La réduction « en valeur » ou en « nature » de la réserve héréditaire

La réduction « en valeur » ou en « nature » de la réserve héréditaire

Rapport du 116e Congrès des notaires de France - Dernière date de mise à jour le 31 janvier 2020
- Avant et après 2007. - Sous l'empire des règles édictées par le Code civil, l'héritier réservataire exerçait ses droits en nature. Ainsi elles lui permettaient de récupérer en nature la partie des biens donnés ou légués qui dépassait le disponible et corrélativement empiétait sur ses droits. Cette réduction en nature des libéralités excessives était fondée sur l'idée de conservation des biens dans la famille. C'était le principe. Aujourd'hui la règle a changé et l'article 924, alinéa 1er du Code civil énonce que : « Lorsque la libéralité excède la quotité disponible, le gratifié, successible ou non successible, doit indemniser les héritiers réservataires à concurrence de la portion excessive de la libéralité, quel que soit cet excédent ». L'héritier réservataire n'a donc aujourd'hui plus le droit de récupérer les biens de son auteur, mais seulement une somme d'argent représentative de son héritage 0343. Cette règle nouvelle, à l'évidence, modifie à la fois la hiérarchie des fondements de la réserve héréditaire et par là même de l'héritage. La nature alimentaire prendrait le pas sur les autres fondements que sont la solidarité intergénérationnelle, le minimum d'égalité entre les héritiers et de conservation des biens dans la famille.

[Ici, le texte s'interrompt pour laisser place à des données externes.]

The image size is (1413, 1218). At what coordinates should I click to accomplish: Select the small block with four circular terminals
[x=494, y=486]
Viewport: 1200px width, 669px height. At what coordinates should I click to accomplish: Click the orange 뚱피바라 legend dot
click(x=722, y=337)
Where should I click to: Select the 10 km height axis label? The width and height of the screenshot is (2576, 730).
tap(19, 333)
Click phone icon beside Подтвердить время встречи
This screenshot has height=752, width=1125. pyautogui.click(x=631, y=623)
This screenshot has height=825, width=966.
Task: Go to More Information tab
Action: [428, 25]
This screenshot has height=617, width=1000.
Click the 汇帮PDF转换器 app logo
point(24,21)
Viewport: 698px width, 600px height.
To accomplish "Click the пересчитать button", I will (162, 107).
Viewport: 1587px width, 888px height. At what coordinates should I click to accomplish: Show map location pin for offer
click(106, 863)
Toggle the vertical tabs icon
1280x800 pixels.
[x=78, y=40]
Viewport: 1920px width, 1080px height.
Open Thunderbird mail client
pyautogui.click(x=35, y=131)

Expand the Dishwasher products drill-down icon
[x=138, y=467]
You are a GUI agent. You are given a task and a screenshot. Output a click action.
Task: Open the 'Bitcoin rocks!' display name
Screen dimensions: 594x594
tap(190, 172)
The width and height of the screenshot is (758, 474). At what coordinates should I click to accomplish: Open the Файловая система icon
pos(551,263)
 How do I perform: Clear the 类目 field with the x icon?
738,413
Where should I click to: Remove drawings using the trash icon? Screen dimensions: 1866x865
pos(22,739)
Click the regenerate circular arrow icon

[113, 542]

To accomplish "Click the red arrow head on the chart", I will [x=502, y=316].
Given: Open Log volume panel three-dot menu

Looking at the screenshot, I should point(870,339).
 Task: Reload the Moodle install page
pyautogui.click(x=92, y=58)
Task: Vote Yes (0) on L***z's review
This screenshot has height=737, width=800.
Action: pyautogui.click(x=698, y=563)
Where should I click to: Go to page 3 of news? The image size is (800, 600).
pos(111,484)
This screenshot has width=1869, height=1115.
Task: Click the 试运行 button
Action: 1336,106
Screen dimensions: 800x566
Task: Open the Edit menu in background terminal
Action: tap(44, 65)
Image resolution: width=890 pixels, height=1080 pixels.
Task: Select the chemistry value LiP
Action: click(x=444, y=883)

- Conséquence de la réduction en valeur. - Ce nouveau principe de réduction en valeur des libéralités a une importance capitale en ce sens que si le de cujus a institué un légataire universel qui a donc vocation à recevoir tous les biens de la succession, alors les droits des réservataires consistent simplement en une indemnité de réduction égale à la valeur de leurs droits réservataires 0344. Les réservataires n'ont donc aucun droit à récupérer en nature le moindre bien de leur auteur. La situation des réservataires est délicate dans la mesure où ils sont tenus de délivrer le legs mais n'ont pas de véritable garantie de paiement de leur indemnité de réduction 0345. Ne devrait-on pas leur accorder quelques garanties sur les biens de la succession 0346 ?
- Les exceptions à la réduction en valeur. - Ce principe de la réduction en valeur souffre trois exceptions de portée différente :
  • la première provient de la volonté du disposant qui peut toujours imposer à celui qu'il gratifie une réduction en nature ;
  • la deuxième est du fait du gratifié : en effet, dès lors que le bien qu'il a reçu au moyen de la libéralité excessive se trouve dans son patrimoine libre de toute charge ou occupation, alors il peut exécuter sa réduction en nature (C. civ., art. 924-1) 0347 ;
  • la troisième est l'hypothèse d'insolvabilité du gratifié. En ce cas, le réservataire peut exercer son action en réduction ou en revendication contre le tiers détenteur du bien. Ce droit s'exerce sur les biens dont les aliénations sont les plus récentes (C. civ., art. 924-4) 0348. Nous nous bornerons à préciser que cette garantie est bien maigre dans la mesure où elle ne s'applique qu'aux biens immobiliers.
- Brève conclusion sur la réduction en valeur. - Nécessairement, dès lors que l'on admet le principe général d'une réduction en valeur on accepte le risque d'une insolvabilité du gratifié débiteur de l'indemnité et par là même un amoindrissement de la protection de celui que l'on voulait pourtant protéger. L'arbitrage est délicat, mais le risque est de rendre illusoire la réserve héréditaire que les héritiers auront beaucoup de mal à faire valoir.